Cityboy
Banned
Why DO women have these tramp stamps?
Last updated at 8:12 AM on 06th November 2008
Body art: Sienna Miller has a star tattoo
They criss-cross the nation's women, rendering their victims permanently scarred. They peep out of shirt collars, above the waists of jeans or between the straps of a pair of sandals. They wink at you as someone passes the sugar across a table.
They are a mark of temporary insanity, instantly turning the classiest, chicest woman into trailer trash. Not for nothing are they known as 'tramp stamps'.
They were once the ultimate symbol of working-class machismo, but now, even the wife of the leader of the Tory party has one.
Yes, I am talking about tattoos, the most tasteless, tacky, tawdry, terrible plague to infect our nation since mad cow disease.
It is nigh on impossible these days to find a young, famous, beautiful woman who has not got a tattoo.
As recently as 1992, tattoos in the world of fashion were, well, taboo. The edgy model Eve Salvail had a tattoo - a dragon on her skull, clearly visible through her closely cropped platinum blonde hair - and she just couldn't get a job.
Now, though, it seems every model worth her chain-smoking habit has not just one, but dozens, and art directors no longer bother to airbrush them out.
Gisele has a star on the inside of her left wrist, Kate Moss has two swallows on her back and an anchor on her hand - which she displayed on the cover of this month's Vogue - while Christy Turlington and Naomi Campbell are covered in the blessed things.

_What you are asked to do_
In the article on tattoos, rewrite the paragraph beginning "Gisele has a star" as a bulleted list with one item per person, keeping each tattoo detail.

_Record set_

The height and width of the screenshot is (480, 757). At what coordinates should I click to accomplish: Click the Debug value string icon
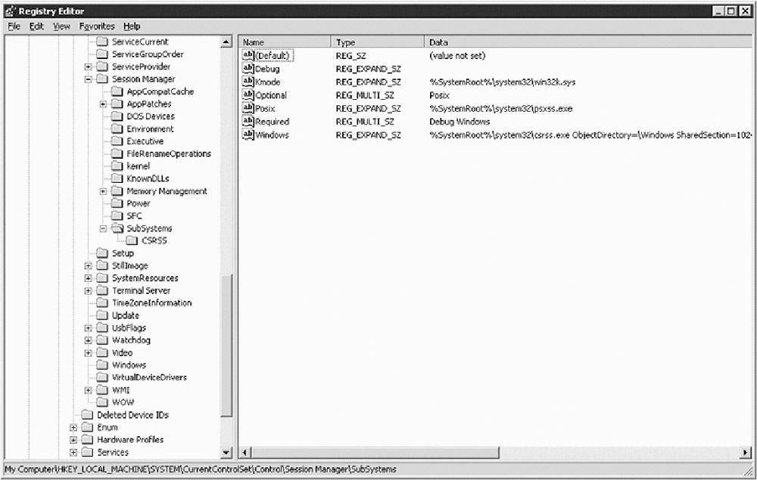click(x=248, y=69)
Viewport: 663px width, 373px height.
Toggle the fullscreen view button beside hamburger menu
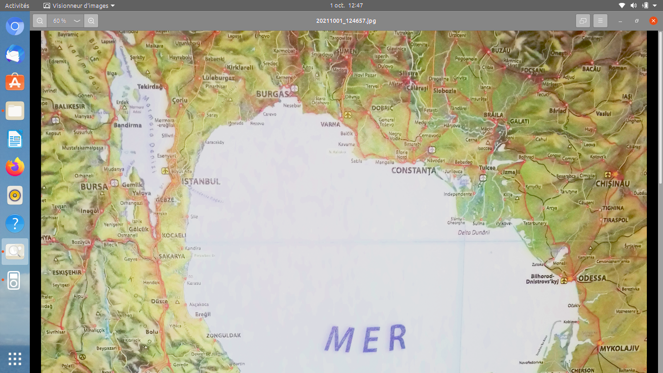(x=583, y=21)
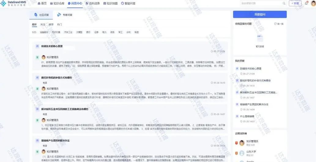Select the 热门 sort tab

coord(59,24)
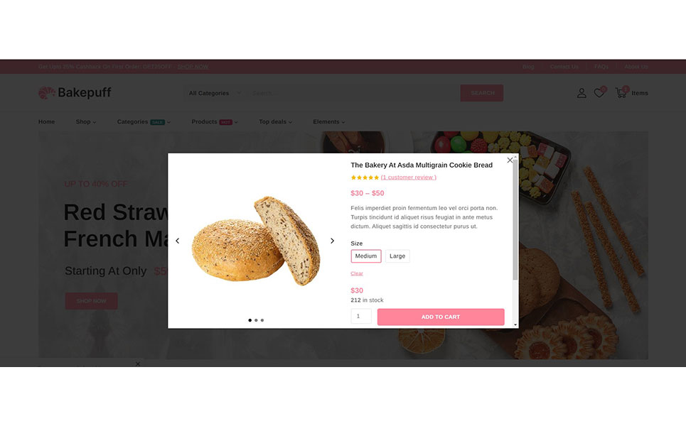The height and width of the screenshot is (426, 686).
Task: Go to the Home menu item
Action: [x=46, y=122]
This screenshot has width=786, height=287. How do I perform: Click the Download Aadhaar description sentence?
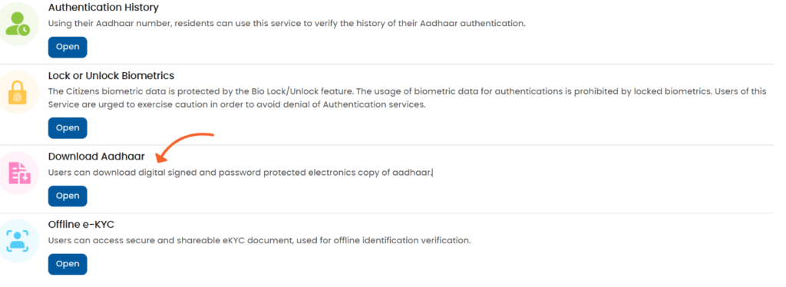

_Output for this task_
- Gisele: a star on the inside of her left wrist
- Kate Moss: two swallows on her back and an anchor on her hand, shown on the cover of this month's Vogue
- Christy Turlington: covered in tattoos
- Naomi Campbell: covered in tattoos